高校、そして整備の専門学校時代は2輪で走ることに明け暮れた織戸 学は、“ドリキン”こと土屋圭市の姿をひとつの目標に定めて、本人曰く「土屋さんのスリップストリームに入るかのごとく」AE86でドリフトの世界へと足を踏み入れることになる。

しかし、買ったばかりのAE86をいきなりぶつけてショックを受け、さらには街中で易々とスピンターンをキメる仲間の姿に触発されてはじめたというジムカーナは、“クルマを操る”ことの基礎を身体に覚えさせるのに、大きく役立っていった。そしてその成果は、雑誌「CAR BOY」主催のドリフトコンテスト(ドリコンGP)で初年度グランドチャンピオンを獲得するという形で、見事に結実するのだった。

「当然ジムカーナの経験も役に立ったし、その前にずっと2輪で走り込んでいたから、他の連中よりスピードのセンスもあったんだろうね。そこまでの準備がきちんとできていたからこそ、チャンピオンになれたんだと思っている。
ともあれ、ボクはその頃はまだヒーロー願望の塊みたいな小僧だったから、チャンピオンとしてお立ち台に上がった瞬間はゾクゾクしたよね。あの場所から眺める景色は、本当に素晴らしかった」

そしてこのチャンピオン獲得は、また違った側面でも織戸の運命に大きく作用するものであった。織戸が生まれてはじめてのチャンピオンの称号を得た決勝大会の審査委員長を、スケジュールの都合で欠席した土屋圭市に代わり、坂東正明が務めていたのだ。

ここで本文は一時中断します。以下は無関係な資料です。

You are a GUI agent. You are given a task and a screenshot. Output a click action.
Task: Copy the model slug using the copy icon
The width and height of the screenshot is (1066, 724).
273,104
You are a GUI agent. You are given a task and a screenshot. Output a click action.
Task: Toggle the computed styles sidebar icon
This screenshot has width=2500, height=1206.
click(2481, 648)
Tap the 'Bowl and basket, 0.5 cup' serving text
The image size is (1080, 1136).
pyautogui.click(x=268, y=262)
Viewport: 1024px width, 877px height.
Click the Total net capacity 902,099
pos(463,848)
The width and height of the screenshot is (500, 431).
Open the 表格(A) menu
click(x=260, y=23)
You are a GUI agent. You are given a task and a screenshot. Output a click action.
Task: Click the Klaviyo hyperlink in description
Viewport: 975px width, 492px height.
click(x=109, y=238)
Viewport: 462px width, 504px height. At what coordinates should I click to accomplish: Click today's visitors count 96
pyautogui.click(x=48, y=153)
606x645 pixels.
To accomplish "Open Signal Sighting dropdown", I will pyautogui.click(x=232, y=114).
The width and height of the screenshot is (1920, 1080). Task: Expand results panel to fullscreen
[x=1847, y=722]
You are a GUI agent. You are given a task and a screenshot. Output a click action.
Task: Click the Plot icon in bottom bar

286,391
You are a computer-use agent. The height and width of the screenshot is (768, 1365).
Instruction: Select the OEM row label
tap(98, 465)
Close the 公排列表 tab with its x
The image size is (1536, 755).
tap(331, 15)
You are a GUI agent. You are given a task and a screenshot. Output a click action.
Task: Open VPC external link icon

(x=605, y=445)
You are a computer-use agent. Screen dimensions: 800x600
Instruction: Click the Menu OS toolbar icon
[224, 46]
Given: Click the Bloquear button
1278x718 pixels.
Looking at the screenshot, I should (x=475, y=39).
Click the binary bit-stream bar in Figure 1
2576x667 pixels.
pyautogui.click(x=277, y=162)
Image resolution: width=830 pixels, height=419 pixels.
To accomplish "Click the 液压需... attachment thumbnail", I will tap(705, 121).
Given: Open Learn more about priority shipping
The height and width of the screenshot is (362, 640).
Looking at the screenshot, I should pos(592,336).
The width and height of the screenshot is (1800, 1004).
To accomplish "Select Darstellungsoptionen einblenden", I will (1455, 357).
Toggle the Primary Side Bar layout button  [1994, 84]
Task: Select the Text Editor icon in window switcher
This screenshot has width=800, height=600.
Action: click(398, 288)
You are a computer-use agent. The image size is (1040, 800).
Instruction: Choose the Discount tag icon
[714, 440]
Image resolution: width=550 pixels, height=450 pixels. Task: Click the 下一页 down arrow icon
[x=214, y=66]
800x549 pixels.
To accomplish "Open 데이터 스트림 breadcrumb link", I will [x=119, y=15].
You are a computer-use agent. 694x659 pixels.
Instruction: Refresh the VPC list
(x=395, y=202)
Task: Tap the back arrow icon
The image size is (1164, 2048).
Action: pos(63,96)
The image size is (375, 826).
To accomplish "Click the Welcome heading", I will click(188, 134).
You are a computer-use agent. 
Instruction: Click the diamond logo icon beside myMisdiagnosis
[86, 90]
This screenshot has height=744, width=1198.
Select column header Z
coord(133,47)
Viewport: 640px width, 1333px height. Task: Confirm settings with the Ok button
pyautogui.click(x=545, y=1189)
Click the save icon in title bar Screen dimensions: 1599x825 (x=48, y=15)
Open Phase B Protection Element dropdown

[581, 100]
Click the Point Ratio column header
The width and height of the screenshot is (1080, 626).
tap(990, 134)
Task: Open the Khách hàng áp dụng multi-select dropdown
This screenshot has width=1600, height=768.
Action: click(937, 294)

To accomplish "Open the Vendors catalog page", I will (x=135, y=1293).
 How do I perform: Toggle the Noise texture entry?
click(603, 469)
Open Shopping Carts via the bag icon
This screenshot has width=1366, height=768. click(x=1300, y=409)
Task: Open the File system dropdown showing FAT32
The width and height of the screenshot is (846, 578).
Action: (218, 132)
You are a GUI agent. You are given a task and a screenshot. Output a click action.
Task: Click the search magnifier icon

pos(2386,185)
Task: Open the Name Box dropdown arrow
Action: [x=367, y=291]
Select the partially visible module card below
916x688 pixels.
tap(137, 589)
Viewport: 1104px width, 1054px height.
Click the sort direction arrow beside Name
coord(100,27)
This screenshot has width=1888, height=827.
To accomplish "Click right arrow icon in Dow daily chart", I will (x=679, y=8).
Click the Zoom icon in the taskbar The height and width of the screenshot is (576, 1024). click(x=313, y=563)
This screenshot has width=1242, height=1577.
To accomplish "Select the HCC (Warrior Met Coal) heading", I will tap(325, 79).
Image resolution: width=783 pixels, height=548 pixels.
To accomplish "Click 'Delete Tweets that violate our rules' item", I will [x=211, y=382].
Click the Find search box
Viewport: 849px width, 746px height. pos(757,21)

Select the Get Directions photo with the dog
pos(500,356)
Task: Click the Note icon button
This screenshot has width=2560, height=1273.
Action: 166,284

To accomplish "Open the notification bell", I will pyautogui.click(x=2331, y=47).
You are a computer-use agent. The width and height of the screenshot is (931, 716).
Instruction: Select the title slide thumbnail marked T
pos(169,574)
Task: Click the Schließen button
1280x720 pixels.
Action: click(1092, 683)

後の織戸の“師”であり、SUPER GTシリーズの代表として日本のレース界を牽引することになる“親分”と、その素晴らしい景色の中で出会ったのである。

「コンテストの賞品が100万円相当の中古車だったから、新たにAE86を手に入れて(当時乗っていた180SXは売ってパーツを購入)、それをレースカーにしようと考えたんだ。もちろんレースカーなんて作ったことはなかったから、坂東商会でずっとレース活動をしている坂東さんに一度相談してみようって思った。この先に進みたいと考えていた4輪のレーサーの道に関しても、きちんと相談してみよう、ってね。いま考えるとずいぶんと敷居の高い世界だったけれど、そのときはレースがやりたいって想いの方が遥かに勝っていたよね」

「ドリコンGP」グランドチャンピオンの賞品として手に入れたAE86をレースカーに仕立て、富士フレッシュマンレースにデビュー。参戦2年目となる1992年には、NA1600クラスでシリーズチャンピオンを獲得している。

「オレはプロにはなれない」って
ずっと思っていたんだよ。

東京・町田にある坂東商会を訪ねて行くと、約束の時間になっても坂東が会社に戻ってくることはなく、夜の11時になっても現れないということが5、6度ほど続いたのだという。それでも、織戸は「坂東さんに会ってもらおう」と千葉から町田まで通い詰めた。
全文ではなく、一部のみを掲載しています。